2018-06-06 11:15:44.103 ERROR 1 --- [ad | producer-1] o.s.k.support.LoggingProducerListener : Exception thrown when sending a message with key='null' and payload='[...redacted...]':
org.apache.kafka.common.errors.TimeoutException: Expiring 1 record(s) for topicname-0: 30001 ms has passed since last append
Detailed setup
The listeners are set up to allow SSL producers/consumers from the outside world:
advertised.host.name = null
advertised.listeners = OUTSIDE://kafka-0.mydomain.com:32400,PLAINTEXT://:9092
advertised.port = null
listener.security.protocol.map = PLAINTEXT:PLAINTEXT,SSL:SSL,SASL_PLAINTEXT:SASL_PLAINTEXT,SASL_SSL:SASL_SSL,OUTSIDE:SSL
listeners = OUTSIDE://:9094,PLAINTEXT://:9092
inter.broker.listener.name = PLAINTEXT
host.name =
port.name = 9092
The OUTSIDE listeners are listening on kafka-0.mydomain.com, kafka-1.mydomain.com, etc. The plaintext listeners are listening on any IP, since they are cluster-local to Kubernetes.
The producer settings:
kafka:
bootstrap-servers: kafka.mydomain.com:9092
properties:
security.protocol: SSL
producer:
batch-size: 16384
buffer-memory: 1048576 # 1MB
retries: 1
ssl:
key-password: redacted
keystore-location: file:/var/private/ssl/kafka.client.keystore.jks
keystore-password: redacted
truststore-location: file:/var/private/ssl/kafka.client.truststore.jks
truststore-password: redacted
In addition I set linger.ms
to 100 in code, which forces messages to be transmitted within 100ms. Linger time is set intentionally low, because the use case requires minimal delays.
Analysis
What could it be?
This problem normally occurs when the producer is faster than the brokers, the reason why this happens with your setup seems to be that the SSL needs extra CPU and that may slow down the brokers. But anyway check the following:
To minimize whatever causes this retention you should increase the buffer-memory
to more than 32MB, think that 32MB is the default and you are setting this lower. The lower you have, the easy is that the buffer gets full and if this happens it will block at most max.block.ms
, and a request will timeout after request.timeout.ms
.
Another parameter that you should increase is batch-size
, this parameter is in bytes, not in number of messages. Also linger.ms should be increased, in case this producer messages are created in user request time, do not increase very much, a good choice could be 1-4 ms.

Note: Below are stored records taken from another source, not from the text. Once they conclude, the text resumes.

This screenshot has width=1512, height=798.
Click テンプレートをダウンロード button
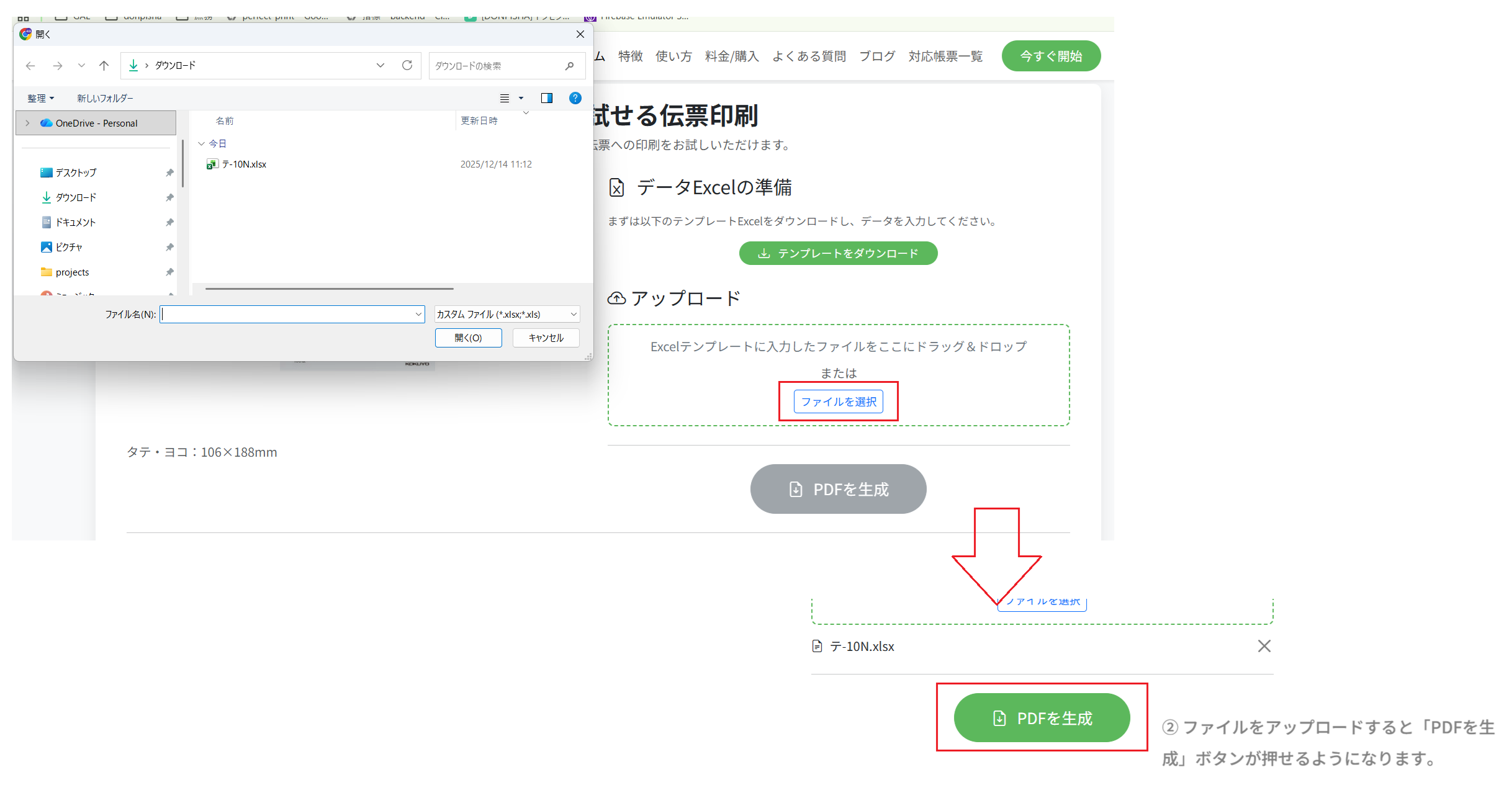tap(838, 253)
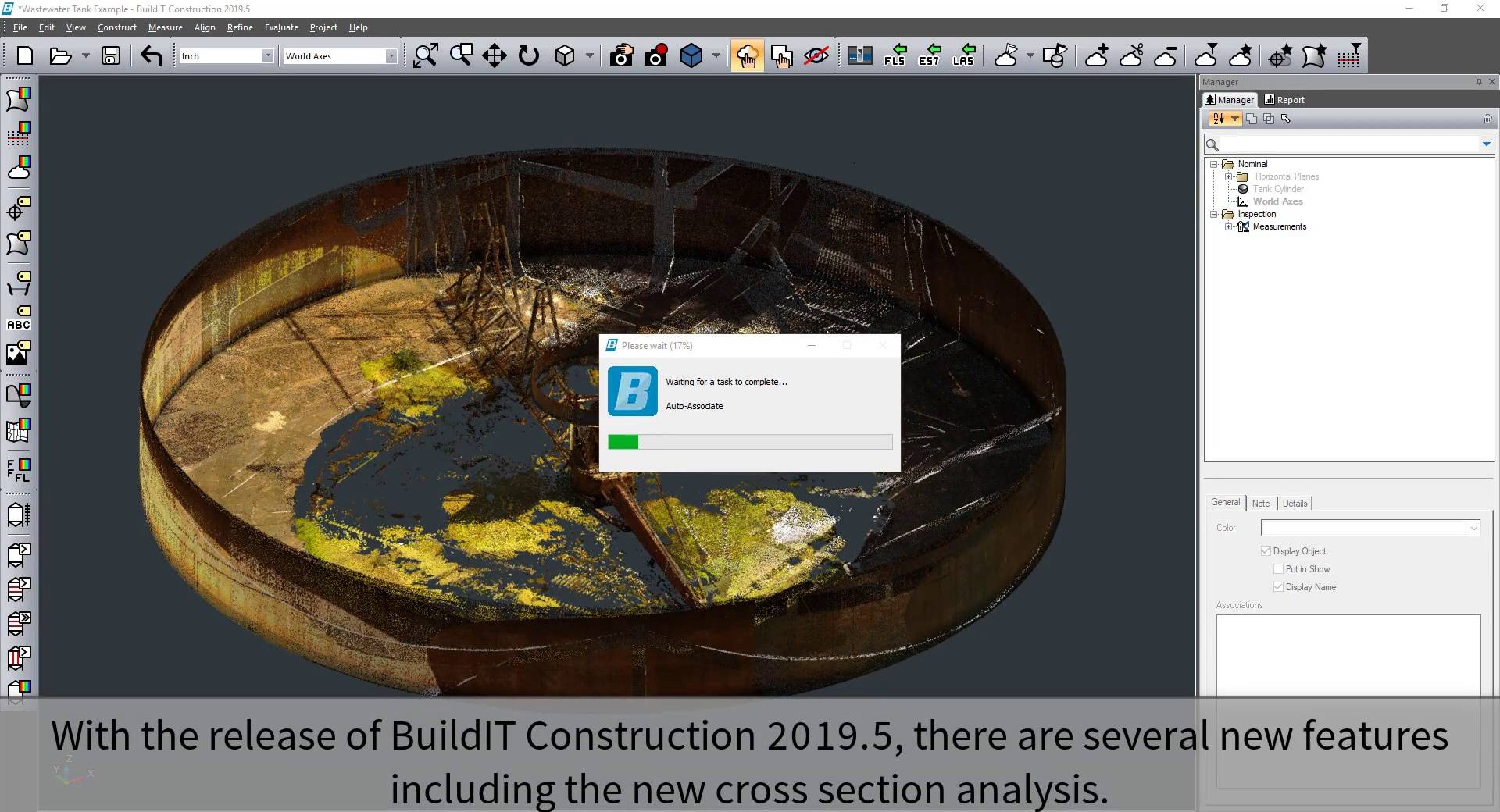The width and height of the screenshot is (1500, 812).
Task: Open the LAS import tool
Action: pos(963,55)
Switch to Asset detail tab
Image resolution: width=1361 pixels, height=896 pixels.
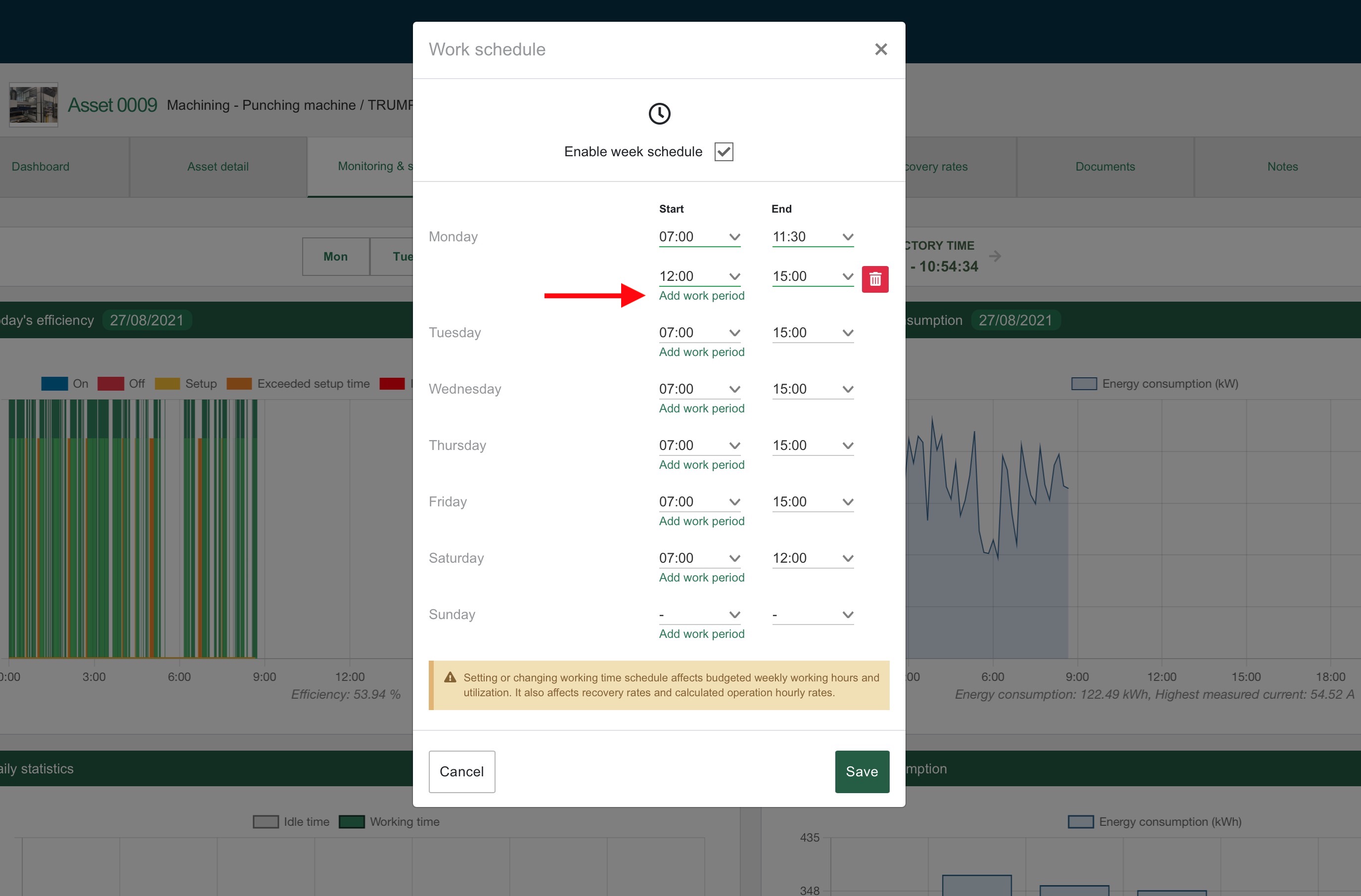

Messages will be send when the batch.size
gets full or takes longer than linger.ms
to have more data than the batch.size
. Big batches increases the throughput in normal cases, but if the linger is too low it doesn't help, because you will send before you have enough data to get the batch.size
.
Also recheck on producer logs that the properties are loaded correctly.